◆ **TO BE DONE**:
Reproduce the entries verbatim, from the first line down to and including the line containing "Action: 121,190".
* begin DATASET EXTRACT *
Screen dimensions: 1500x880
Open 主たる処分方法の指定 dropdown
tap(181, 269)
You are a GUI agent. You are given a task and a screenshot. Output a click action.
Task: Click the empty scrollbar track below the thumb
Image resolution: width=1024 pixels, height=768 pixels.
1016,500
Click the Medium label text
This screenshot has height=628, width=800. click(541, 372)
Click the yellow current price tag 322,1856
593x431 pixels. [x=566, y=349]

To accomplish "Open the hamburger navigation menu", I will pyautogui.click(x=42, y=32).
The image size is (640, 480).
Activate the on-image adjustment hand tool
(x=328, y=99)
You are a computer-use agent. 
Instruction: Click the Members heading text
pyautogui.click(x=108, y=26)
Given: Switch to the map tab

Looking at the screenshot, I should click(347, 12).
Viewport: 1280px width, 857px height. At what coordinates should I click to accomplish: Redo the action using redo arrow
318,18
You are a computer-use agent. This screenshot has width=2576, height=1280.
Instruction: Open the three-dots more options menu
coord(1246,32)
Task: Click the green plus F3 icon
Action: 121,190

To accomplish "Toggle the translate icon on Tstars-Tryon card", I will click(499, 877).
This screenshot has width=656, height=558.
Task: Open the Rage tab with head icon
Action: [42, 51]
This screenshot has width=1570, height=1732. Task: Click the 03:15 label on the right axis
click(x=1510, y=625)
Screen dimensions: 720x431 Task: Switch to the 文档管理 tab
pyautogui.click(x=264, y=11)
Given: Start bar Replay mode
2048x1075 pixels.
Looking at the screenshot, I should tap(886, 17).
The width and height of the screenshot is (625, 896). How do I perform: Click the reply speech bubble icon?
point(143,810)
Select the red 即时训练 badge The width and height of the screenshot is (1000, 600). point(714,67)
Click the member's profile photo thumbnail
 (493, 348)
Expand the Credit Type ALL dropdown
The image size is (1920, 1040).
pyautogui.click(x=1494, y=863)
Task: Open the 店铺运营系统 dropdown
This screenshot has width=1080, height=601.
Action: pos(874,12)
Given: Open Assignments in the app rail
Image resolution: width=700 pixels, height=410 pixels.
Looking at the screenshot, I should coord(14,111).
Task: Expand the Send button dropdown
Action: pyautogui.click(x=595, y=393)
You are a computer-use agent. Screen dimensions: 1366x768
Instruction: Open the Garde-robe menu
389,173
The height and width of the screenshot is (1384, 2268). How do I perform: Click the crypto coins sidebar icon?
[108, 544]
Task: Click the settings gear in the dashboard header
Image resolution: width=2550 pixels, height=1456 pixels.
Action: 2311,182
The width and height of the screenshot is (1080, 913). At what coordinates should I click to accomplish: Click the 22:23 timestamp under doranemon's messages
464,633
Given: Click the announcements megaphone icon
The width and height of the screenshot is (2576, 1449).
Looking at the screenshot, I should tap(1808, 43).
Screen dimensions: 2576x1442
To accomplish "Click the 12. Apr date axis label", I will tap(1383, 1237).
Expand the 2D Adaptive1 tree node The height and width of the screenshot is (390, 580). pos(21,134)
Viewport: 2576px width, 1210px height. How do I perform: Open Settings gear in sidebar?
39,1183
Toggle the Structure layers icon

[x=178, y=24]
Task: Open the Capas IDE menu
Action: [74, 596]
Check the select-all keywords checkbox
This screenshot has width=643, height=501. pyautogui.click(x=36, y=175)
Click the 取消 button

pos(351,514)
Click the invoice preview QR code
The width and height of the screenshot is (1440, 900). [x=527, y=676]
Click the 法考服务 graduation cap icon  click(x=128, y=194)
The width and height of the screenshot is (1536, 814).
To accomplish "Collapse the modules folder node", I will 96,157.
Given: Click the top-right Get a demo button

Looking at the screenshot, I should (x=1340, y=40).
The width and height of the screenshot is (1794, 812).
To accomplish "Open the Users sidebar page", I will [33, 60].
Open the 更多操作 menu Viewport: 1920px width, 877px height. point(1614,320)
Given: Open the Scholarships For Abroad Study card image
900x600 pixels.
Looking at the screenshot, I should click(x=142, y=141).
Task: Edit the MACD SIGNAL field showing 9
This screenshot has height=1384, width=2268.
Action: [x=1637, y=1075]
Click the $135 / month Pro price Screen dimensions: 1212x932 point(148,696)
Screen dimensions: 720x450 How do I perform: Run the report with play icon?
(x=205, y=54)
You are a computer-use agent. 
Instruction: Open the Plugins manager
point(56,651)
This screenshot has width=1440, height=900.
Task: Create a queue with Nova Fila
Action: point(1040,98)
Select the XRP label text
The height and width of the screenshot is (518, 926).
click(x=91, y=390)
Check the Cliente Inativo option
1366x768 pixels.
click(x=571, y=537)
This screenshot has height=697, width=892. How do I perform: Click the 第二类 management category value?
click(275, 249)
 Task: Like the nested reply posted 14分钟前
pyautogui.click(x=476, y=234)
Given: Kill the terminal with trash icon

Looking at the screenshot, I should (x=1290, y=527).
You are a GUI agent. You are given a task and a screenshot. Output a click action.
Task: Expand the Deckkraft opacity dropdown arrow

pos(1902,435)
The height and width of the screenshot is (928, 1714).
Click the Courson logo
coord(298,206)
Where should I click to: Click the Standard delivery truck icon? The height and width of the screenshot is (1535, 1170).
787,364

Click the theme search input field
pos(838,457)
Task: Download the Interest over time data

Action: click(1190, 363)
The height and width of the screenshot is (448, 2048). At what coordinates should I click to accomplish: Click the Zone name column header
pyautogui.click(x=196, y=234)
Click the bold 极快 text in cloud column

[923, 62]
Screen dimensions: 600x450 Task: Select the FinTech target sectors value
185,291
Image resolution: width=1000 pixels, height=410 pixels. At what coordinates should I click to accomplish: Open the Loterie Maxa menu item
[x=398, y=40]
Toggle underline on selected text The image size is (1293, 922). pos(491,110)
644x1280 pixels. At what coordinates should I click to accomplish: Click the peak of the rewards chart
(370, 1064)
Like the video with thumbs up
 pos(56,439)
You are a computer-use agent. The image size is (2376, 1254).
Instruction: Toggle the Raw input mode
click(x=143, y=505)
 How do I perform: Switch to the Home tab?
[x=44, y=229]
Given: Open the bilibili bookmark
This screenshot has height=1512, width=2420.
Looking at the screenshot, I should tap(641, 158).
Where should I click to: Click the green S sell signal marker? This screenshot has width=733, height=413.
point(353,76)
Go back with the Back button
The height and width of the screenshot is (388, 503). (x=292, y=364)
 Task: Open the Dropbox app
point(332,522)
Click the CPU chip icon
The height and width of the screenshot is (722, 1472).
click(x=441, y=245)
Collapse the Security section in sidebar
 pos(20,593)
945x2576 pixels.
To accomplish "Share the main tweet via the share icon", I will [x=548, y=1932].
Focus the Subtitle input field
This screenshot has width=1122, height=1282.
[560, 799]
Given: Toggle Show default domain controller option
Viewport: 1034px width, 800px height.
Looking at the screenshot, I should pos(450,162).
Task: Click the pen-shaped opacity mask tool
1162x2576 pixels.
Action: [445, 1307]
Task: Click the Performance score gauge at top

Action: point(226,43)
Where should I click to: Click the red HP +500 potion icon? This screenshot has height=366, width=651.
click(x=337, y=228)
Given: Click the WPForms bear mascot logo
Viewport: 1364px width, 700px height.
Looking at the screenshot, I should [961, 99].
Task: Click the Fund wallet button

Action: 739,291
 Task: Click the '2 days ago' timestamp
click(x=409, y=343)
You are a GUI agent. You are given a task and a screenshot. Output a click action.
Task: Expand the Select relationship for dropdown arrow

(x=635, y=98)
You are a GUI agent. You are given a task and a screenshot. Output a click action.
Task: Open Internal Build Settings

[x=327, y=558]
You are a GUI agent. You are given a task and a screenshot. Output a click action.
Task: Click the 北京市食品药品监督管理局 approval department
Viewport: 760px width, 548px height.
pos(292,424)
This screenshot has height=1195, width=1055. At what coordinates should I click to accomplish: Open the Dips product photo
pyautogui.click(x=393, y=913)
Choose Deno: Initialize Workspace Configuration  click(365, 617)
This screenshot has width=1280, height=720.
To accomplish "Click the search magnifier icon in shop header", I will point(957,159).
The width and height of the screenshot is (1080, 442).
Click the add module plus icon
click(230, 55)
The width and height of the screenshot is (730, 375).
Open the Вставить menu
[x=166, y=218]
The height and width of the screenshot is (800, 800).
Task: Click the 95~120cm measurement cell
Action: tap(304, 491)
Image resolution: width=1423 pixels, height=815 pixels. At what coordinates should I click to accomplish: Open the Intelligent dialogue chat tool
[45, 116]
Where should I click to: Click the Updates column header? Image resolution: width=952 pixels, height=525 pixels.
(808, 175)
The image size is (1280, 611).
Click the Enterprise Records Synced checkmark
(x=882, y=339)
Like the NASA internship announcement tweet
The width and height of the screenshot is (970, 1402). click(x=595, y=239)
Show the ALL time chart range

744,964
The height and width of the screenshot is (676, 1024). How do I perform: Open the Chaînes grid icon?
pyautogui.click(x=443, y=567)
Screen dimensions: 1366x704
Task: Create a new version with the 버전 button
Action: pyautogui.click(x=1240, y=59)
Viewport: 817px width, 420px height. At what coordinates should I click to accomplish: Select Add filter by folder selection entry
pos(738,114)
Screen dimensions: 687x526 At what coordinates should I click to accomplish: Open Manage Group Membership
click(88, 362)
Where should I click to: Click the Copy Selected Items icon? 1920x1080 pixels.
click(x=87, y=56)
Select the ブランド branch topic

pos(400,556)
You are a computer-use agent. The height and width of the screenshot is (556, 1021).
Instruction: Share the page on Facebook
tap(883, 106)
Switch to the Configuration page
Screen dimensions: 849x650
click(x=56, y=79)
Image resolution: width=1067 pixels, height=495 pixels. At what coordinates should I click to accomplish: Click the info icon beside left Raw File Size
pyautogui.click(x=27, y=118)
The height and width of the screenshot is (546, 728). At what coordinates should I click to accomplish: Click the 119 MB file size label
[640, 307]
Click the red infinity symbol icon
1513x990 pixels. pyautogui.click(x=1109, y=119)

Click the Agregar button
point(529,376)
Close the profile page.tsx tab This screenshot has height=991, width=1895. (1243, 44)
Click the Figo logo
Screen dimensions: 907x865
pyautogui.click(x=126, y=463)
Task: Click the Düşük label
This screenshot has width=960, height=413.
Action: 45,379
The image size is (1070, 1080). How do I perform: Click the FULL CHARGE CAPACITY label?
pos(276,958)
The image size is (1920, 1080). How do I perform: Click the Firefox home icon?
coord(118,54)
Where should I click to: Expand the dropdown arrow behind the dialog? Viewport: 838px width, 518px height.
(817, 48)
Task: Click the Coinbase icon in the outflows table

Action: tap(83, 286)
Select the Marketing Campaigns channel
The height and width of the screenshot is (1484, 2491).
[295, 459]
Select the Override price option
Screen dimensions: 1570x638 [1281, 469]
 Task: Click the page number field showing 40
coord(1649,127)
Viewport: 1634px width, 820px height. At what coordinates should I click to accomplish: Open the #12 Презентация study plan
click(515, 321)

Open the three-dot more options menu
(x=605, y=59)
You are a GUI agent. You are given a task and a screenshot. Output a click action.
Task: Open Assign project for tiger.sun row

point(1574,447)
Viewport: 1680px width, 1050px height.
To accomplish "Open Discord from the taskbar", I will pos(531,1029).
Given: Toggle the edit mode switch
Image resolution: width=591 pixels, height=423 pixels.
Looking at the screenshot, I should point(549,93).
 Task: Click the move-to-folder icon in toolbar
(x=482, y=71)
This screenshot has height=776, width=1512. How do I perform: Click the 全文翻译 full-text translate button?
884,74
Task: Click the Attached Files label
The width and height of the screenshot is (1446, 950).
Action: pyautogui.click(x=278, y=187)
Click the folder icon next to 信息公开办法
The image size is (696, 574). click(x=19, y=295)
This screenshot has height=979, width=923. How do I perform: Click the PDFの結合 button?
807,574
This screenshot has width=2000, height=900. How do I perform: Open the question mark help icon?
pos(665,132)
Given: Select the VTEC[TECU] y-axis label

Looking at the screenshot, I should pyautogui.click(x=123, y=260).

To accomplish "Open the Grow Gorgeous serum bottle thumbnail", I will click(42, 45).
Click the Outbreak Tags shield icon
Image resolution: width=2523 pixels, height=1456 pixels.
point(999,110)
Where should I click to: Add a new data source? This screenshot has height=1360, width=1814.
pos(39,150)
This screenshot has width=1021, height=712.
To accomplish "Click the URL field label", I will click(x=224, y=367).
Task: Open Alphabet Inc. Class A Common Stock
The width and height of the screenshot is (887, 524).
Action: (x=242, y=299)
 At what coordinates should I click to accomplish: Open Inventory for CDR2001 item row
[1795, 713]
* end DATASET EXTRACT *
◆ **WRITTEN RESPONSE**:
Screen dimensions: 1500x880
Open 主たる処分方法の指定 dropdown
tap(181, 269)
You are a GUI agent. You are given a task and a screenshot. Output a click action.
Task: Click the empty scrollbar track below the thumb
Image resolution: width=1024 pixels, height=768 pixels.
1016,500
Click the Medium label text
This screenshot has height=628, width=800. click(541, 372)
Click the yellow current price tag 322,1856
593x431 pixels. [x=566, y=349]

To accomplish "Open the hamburger navigation menu", I will pyautogui.click(x=42, y=32).
The image size is (640, 480).
Activate the on-image adjustment hand tool
(x=328, y=99)
You are a computer-use agent. 
Instruction: Click the Members heading text
pyautogui.click(x=108, y=26)
Given: Switch to the map tab

Looking at the screenshot, I should click(347, 12).
Viewport: 1280px width, 857px height. At what coordinates should I click to accomplish: Redo the action using redo arrow
318,18
You are a computer-use agent. This screenshot has width=2576, height=1280.
Instruction: Open the three-dots more options menu
coord(1246,32)
Task: Click the green plus F3 icon
Action: 121,190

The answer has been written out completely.